STORED DATA ::
* * * * * * *

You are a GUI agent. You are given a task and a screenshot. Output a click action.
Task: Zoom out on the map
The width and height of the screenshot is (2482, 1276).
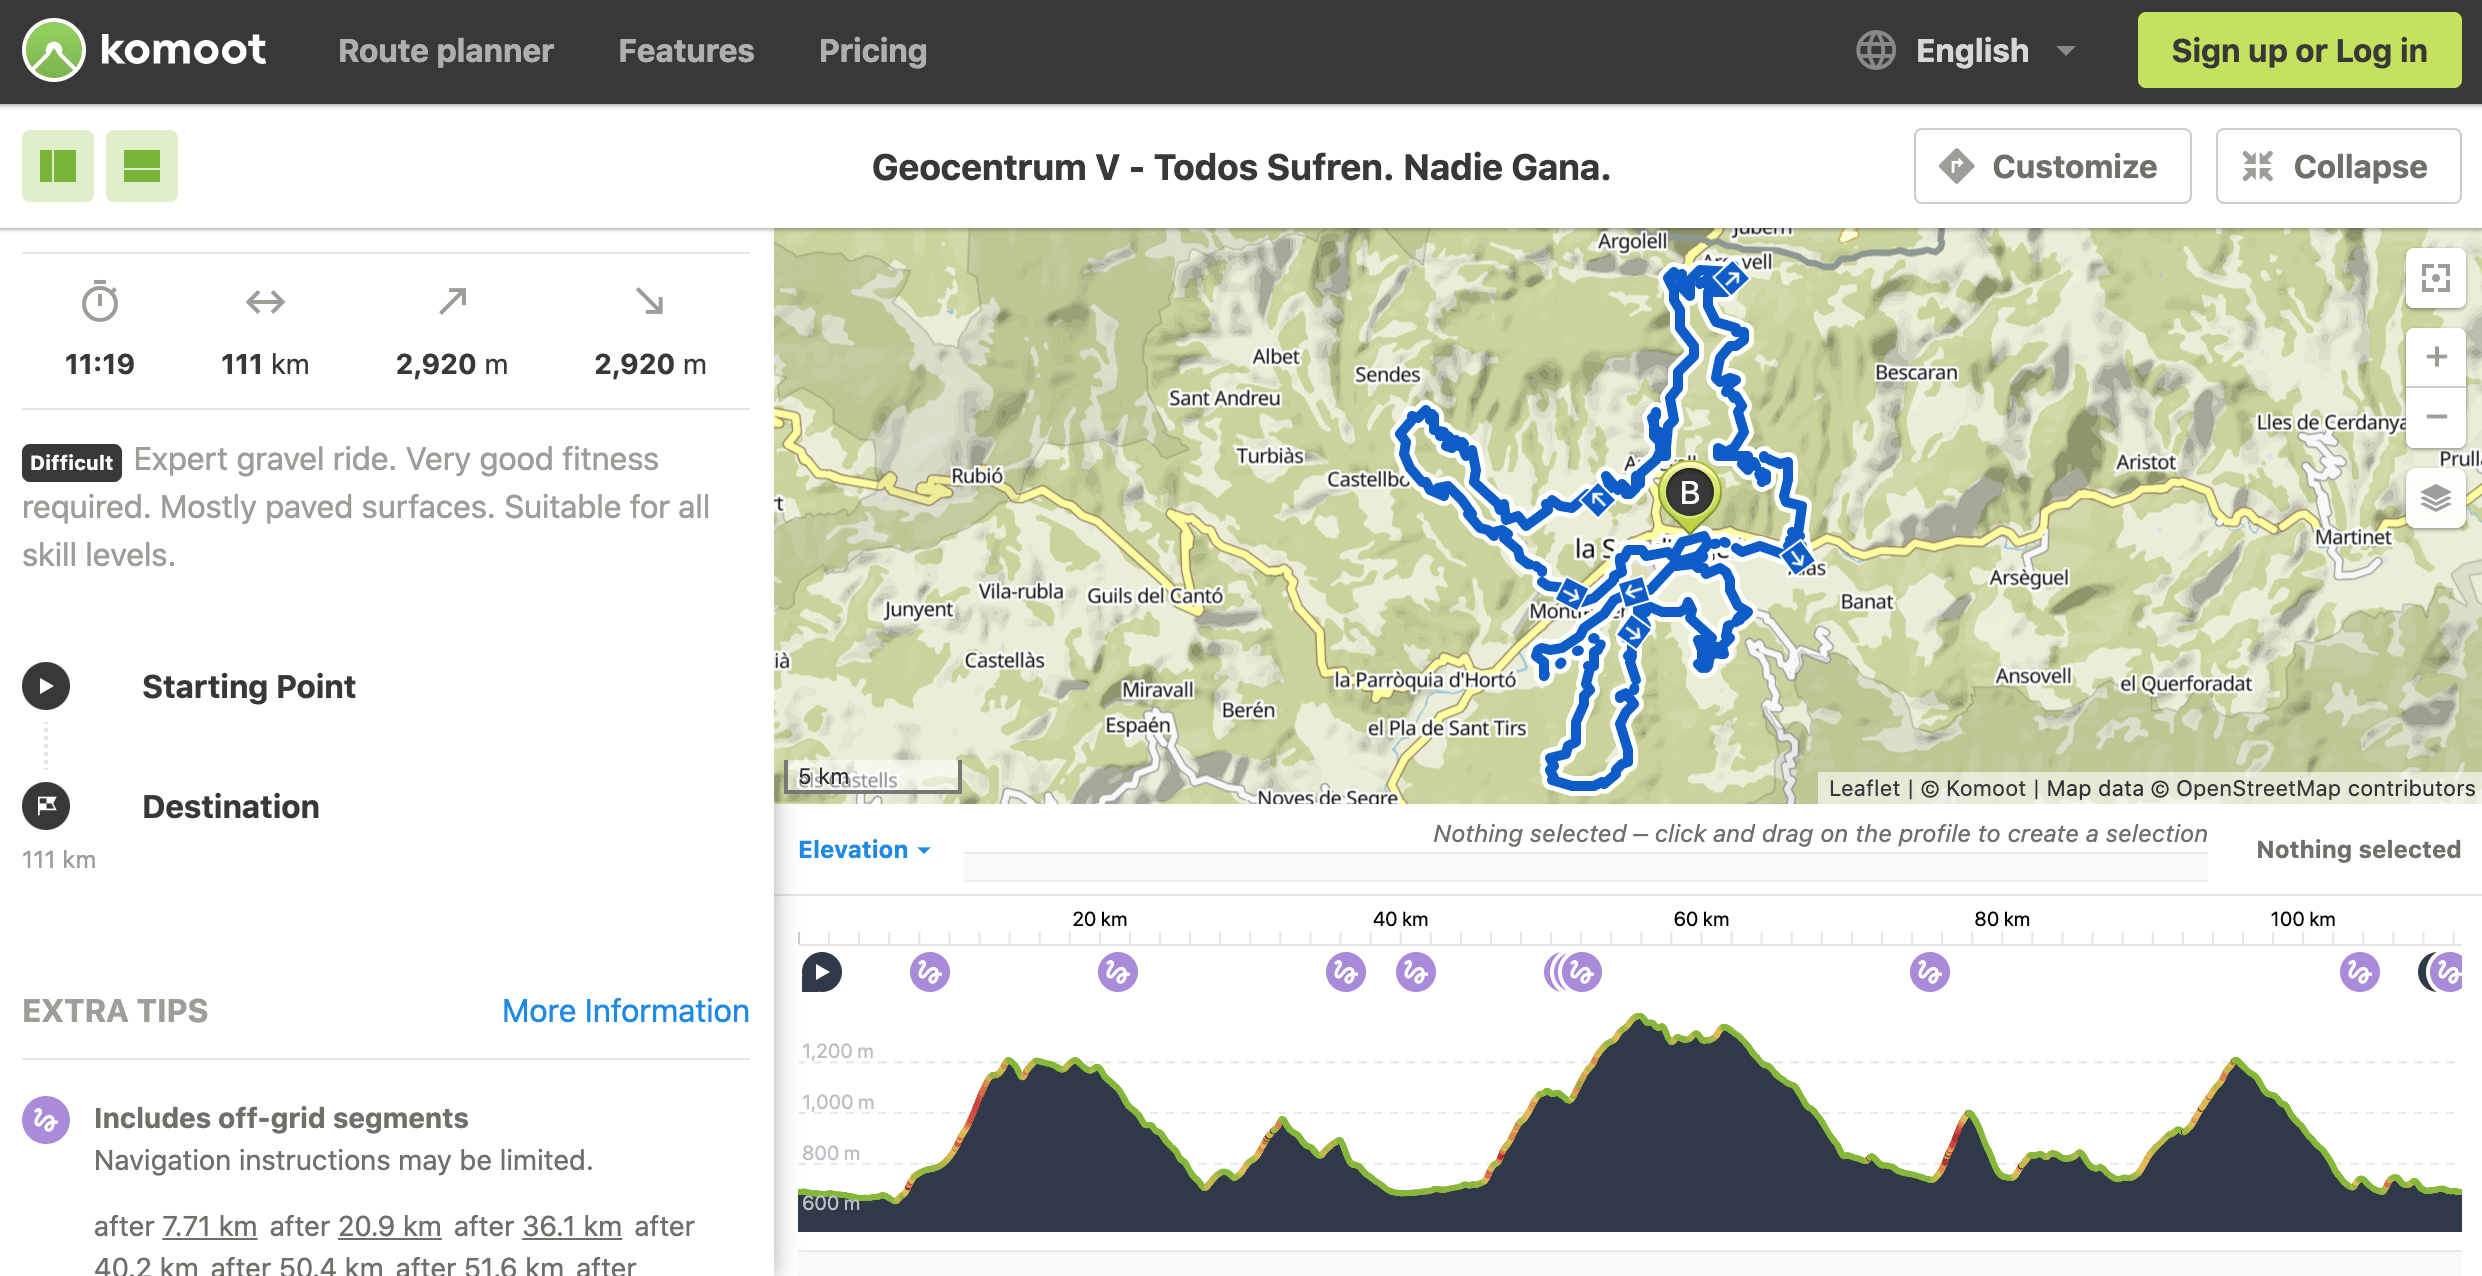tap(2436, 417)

* * * * * * *

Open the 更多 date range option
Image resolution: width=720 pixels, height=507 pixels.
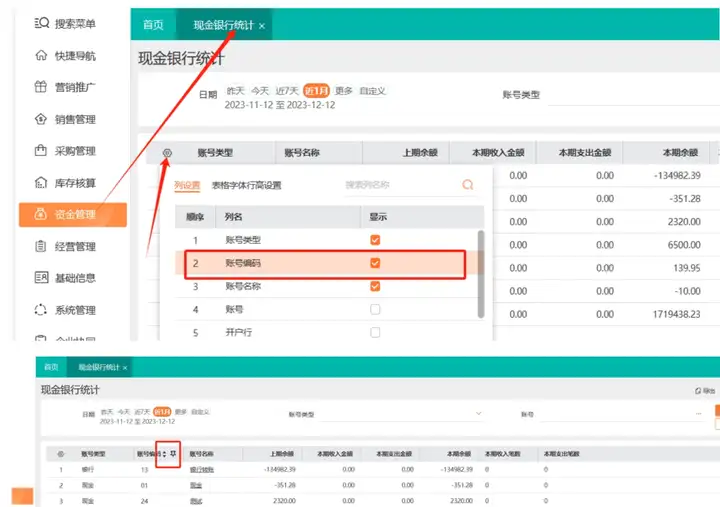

* * * * * * *

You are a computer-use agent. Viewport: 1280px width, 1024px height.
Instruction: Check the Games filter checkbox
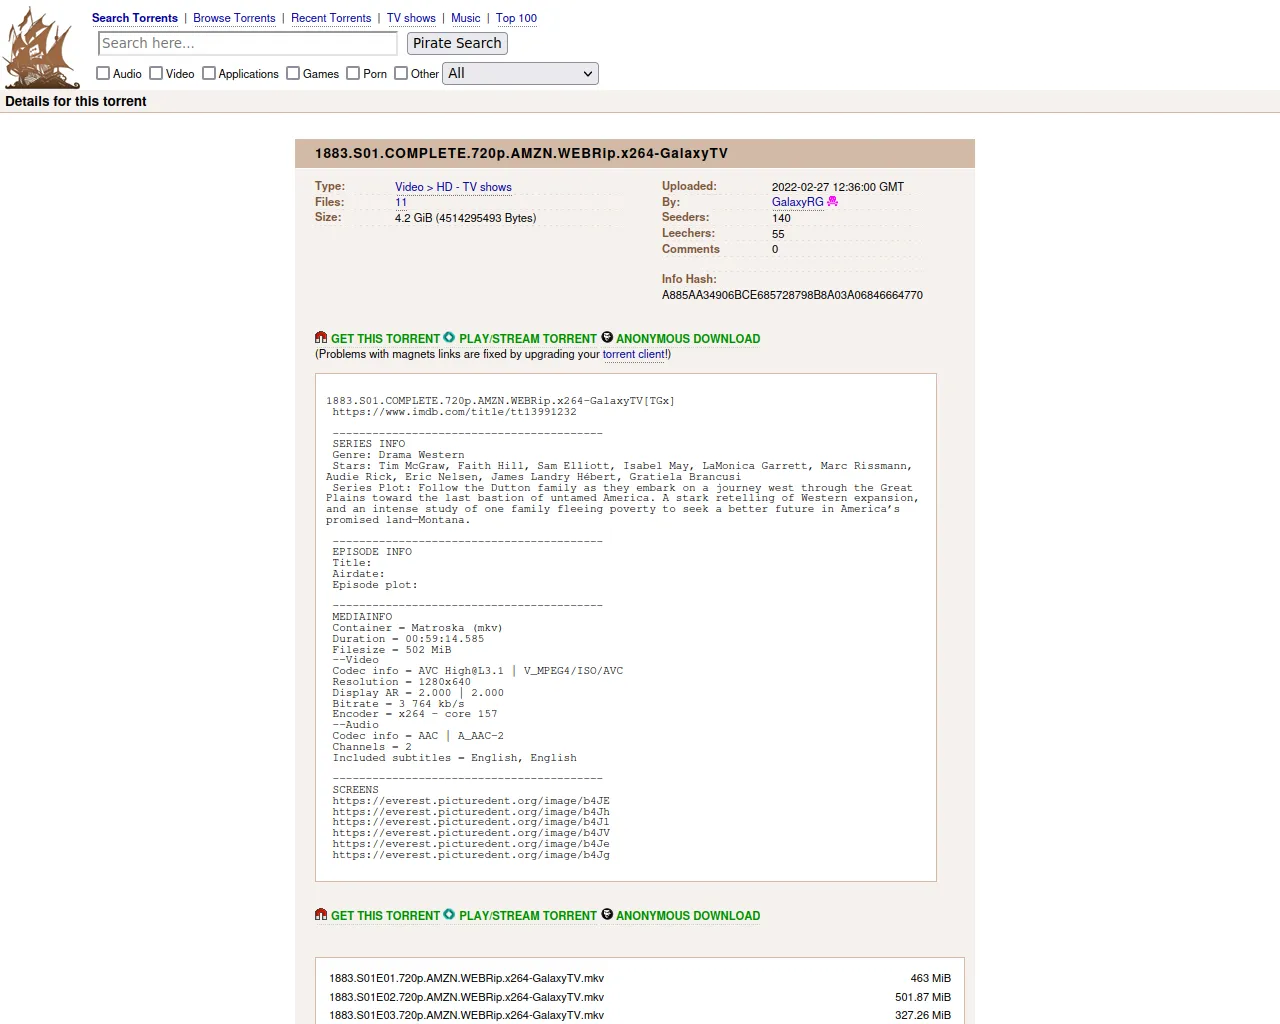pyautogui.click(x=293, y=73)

* * * * * * *

WORK TASK :: If a line in the data above holds the string "agent", report that line.

SOLUTION TO THE PROBLEM ::
You are a GUI agent. You are given a task and a screenshot. Output a click action.
You are a computer-use agent. Viewport: 1280px width, 1024px height.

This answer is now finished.